Two decades later, realising that this is still the case for most girls out there, I decided to work with developers to create Erase All Kittens (E.A.K.) - the first ever Mario-style platform game designed to inspire boys and girls to learn professional coding skills, whilst encouraging creativity and critical thinking.
During the research stages, we highlighted a real need for those young people who have the aptitude for working out solutions for themselves, to be challenged in an engaging and creative way. A lot of the tools available to schools teach solely computational thinking (concepts of coding) to students aged 8-14, rather than progressing onto teaching practical skills that can be used to build creations on the web. Although computational thinking is essential, most tools use prescribed and pre-authored programs so that any student will eventually find the solution. With E.A.K., every player enters into a world where they create their own solution - guided through the technical issues with a carefully constructed dialogue.
Our thinking was that children learn languages quickly and easily from a young age - so why not keep them inspired by teaching them the real languages of technology? Right now, there appears to be a gap - there are lots of coding tools that teach computational thinking using programming languages made for kids, and some which teach far more advanced skills to older students - but nothing in between.

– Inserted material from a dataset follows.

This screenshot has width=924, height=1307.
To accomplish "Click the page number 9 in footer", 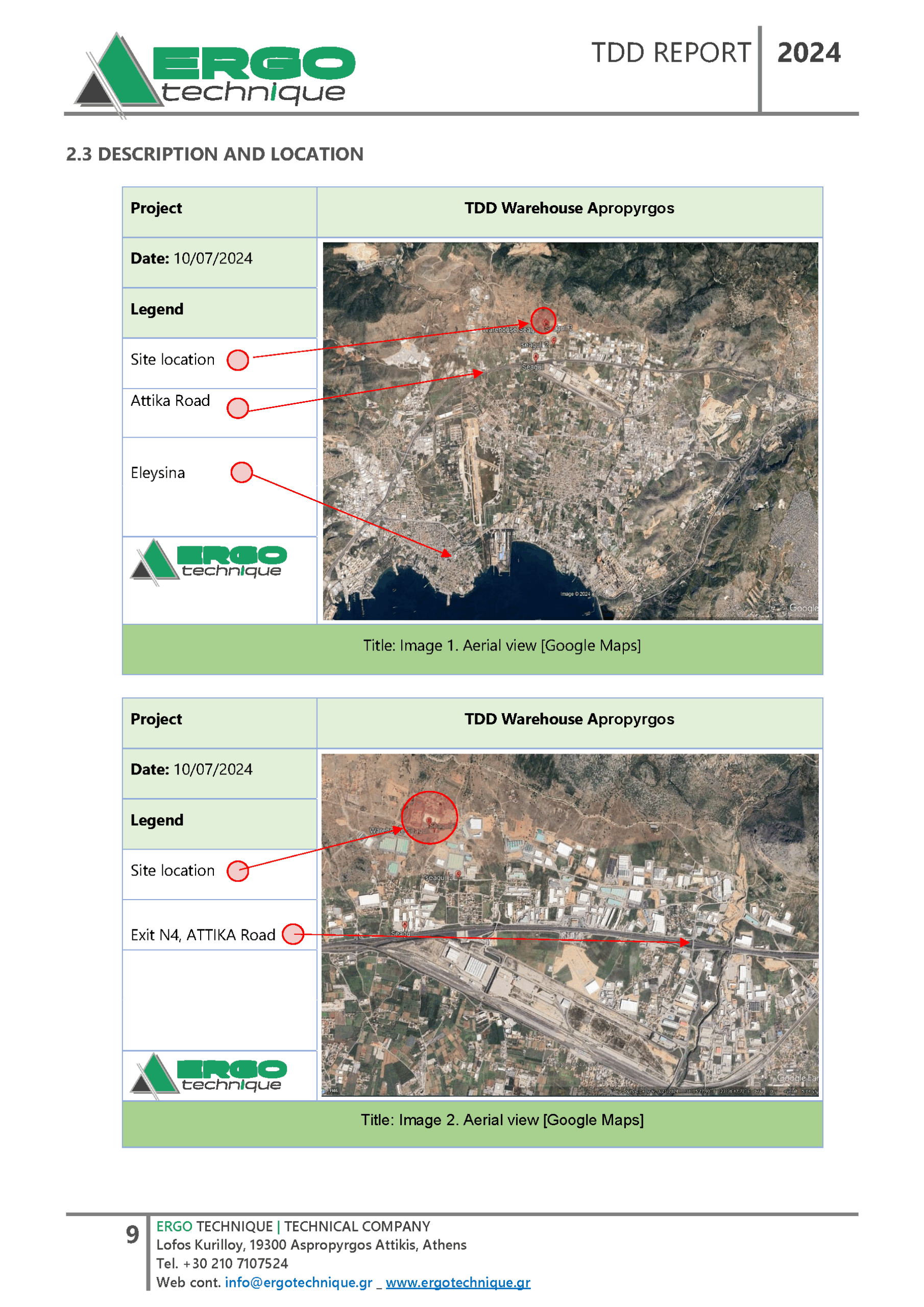I will (x=132, y=1234).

We’ve designed E.A.K. to bridge that gap, aiming to create a tool which introduces syntax and professional languages to children as young as eight.
Solely through word-of-mouth, E.A.K. has 120,000 players in over 100 countries. The game's story-driven approach has also strongly appealed to girls, supporting us in our quest to encourage young women to love STEM!
Our world needs more scientists and engineers if we’re going to tackle major issues such as those surrounding renewable energy and climate change. We need to show children, girls in particular, that they can help to transform the world with the skills provided through programming and problem solving. With Erase All Kittens, we’re on a mission to do just that.